■ Text
--- --- ---
# Xhype - What Flavour Profiles are your favourite lately?



## Steven Xhype (21/10/20)

@Steven Xhype - Loving a good milky and cereal Flavour lately , let me know what you guys are enjoying currently ?

Reactions: Like 4


----------



## NecroticAngel (21/10/20)

Floral things. I swear I never thought I'd say it. But done right they are so damn addictive

Reactions: Like 3 | Agree 1 | Informative 3


----------



## DarthBranMuffin (21/10/20)

On DL I love my mixed fruits (no citrus) on Ice! (0-6mg)

MTL its tobacco/banana/custard for the win! (3-9mg, not a fan of high nic)

Reactions: Like 6 | Can relate 1


----------



## Dela Rey Steyn (21/10/20)

DarthBranMuffin said:


> On DL I love my mixed fruits (no citrus) on Ice! (0-6mg)
> 
> MTL its tobacco/banana/custard for the win! (3-9mg, not a fan of high nic)



get some 18mg freebase and grow those chest hairs!
--- --- ---
■ Work instructions
Set down everything in the forum thread from "## DarthBranMuffin (21/10/20)" down to "Rey Steyn (21/10/20)", word for word.

■ Input data
--- --- ---
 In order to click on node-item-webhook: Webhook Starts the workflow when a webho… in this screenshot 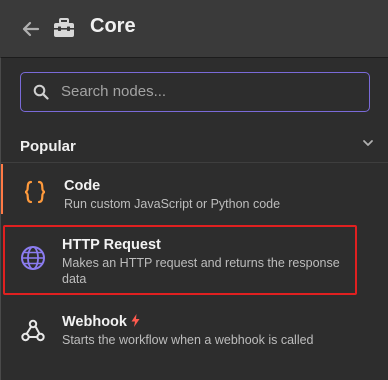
--- --- ---
■ Solution to this task
## DarthBranMuffin (21/10/20)

On DL I love my mixed fruits (no citrus) on Ice! (0-6mg)

MTL its tobacco/banana/custard for the win! (3-9mg, not a fan of high nic)

Reactions: Like 6 | Can relate 1


----------



## Dela Rey Steyn (21/10/20)